Background RA is associated with an increase in risk of cardiovascular (CV) disease, leading to reduced lifespan and quality of life, and increased healthcare costs.1 Besides the issue of accelerated atherosclerosis early in the RA disease course, correlation between RA and some of the modifiable CV risk factors has been reported.
Objectives To evaluate the role of inflammatory markers, C-reactive protein (CRP) or erythrocyte sedimentation rate (ESR) in predicting CV risk in RA patients (pts).

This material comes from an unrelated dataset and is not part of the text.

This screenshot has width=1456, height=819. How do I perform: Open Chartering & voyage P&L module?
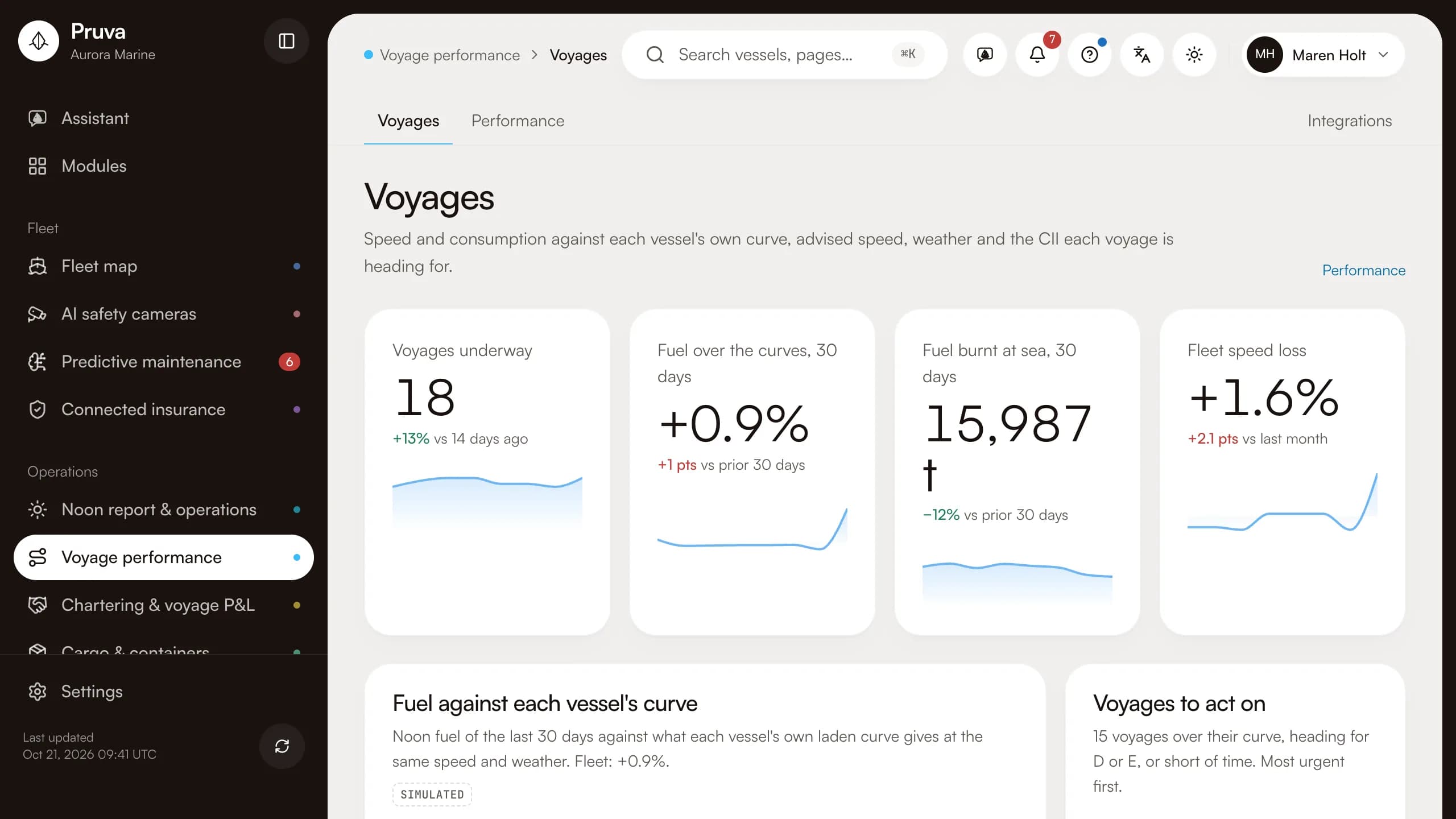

Methods Pts aged ≥18 years and with an RA diagnosis after 01/01/2001 were identified in GE Centricity® Electronic Medical Records database. Individuals were followed from first RA diagnosis date (index) until death, disenrollment, study end period (05/30/2012) or first CV outcome (fatal and non-fatal myocardial infarction, angina, stroke, transient ischaemic attack, intermittent claudication and heart failure). Pts with a history of CV events or pts with missing values on CV risks were excluded from the analysis. Distributions of Kaplan–Meier curves of time to first CV events by baseline (BL) CRP/ESR tertiles were compared using log rank test. The base-case prediction model was the Cox model with traditional predictors of CV events similar to the Framingham Heart Study (FHS) model.2 The role of CRP or ESR on CV risk was evaluated by assessing the discriminative properties of the model without versus with CRP or ESR using the area under the receiver operating characteristic curve (Δ AUC) via C-Index and net reclassification improvement (NRI). Pts with low CRP and ESR at BL (12 months prior to index date) were categorized as “Low CRP or ESR”, pts with high CRP or ESR were categorized as “High CRP or ESR” and the remaining were classified as “Medium CRP or ESR”.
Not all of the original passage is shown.